RECORD EXCERPTS:
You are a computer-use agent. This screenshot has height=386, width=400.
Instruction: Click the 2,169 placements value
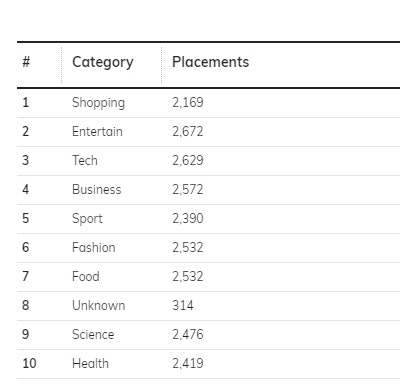[188, 102]
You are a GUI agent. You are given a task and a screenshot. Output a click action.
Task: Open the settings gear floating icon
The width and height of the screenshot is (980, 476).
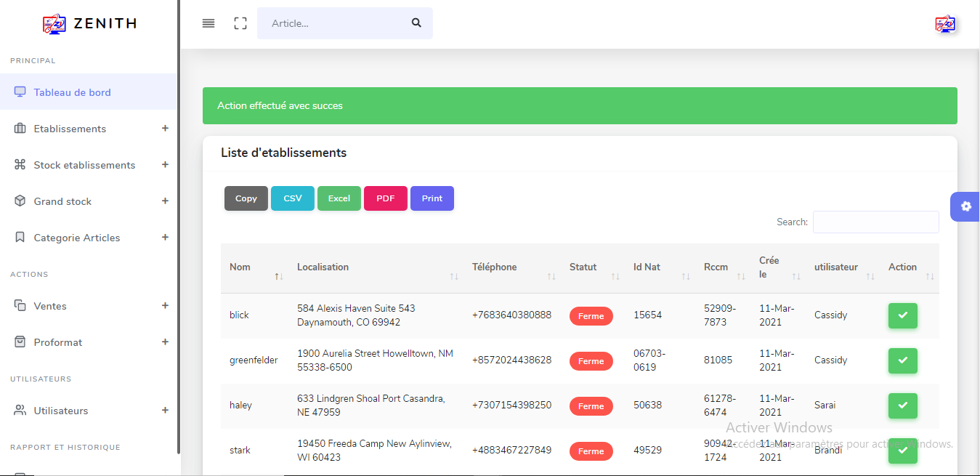(x=965, y=206)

YOUR OBJECTIVE: Pictures must be left out. Repeat exactly the lines from the one containing "You are a GUI" through the final line of the data.

OUTPUT OF THE TASK:
You are a GUI agent. You are given a task and a screenshot. Output a click action.
Task: Open the settings gear floating icon
The width and height of the screenshot is (980, 476).
(x=965, y=206)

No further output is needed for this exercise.